Instruction –
Extract every row that contains the string "APDP", and copy each one in full.

BEGIN Data supplied

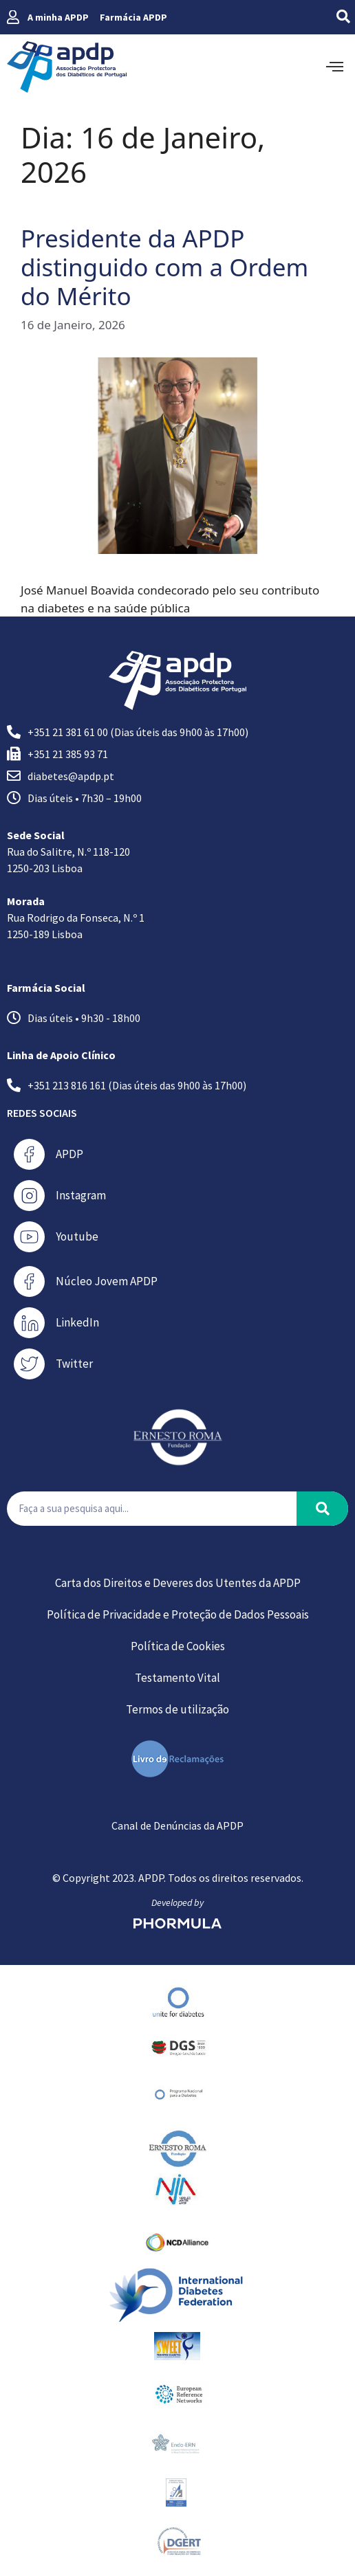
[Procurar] (322, 1508)
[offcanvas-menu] (334, 67)
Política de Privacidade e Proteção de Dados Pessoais (178, 1614)
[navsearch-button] (333, 17)
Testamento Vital (177, 1677)
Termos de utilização (177, 1709)
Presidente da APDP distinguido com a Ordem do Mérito (164, 267)
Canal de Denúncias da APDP (177, 1825)
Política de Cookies (178, 1646)
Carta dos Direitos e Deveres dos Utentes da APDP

END Data supplied

Full solution –
Presidente da APDP distinguido com a Ordem do Mérito (164, 267)
Canal de Denúncias da APDP (177, 1825)
Carta dos Direitos e Deveres dos Utentes da APDP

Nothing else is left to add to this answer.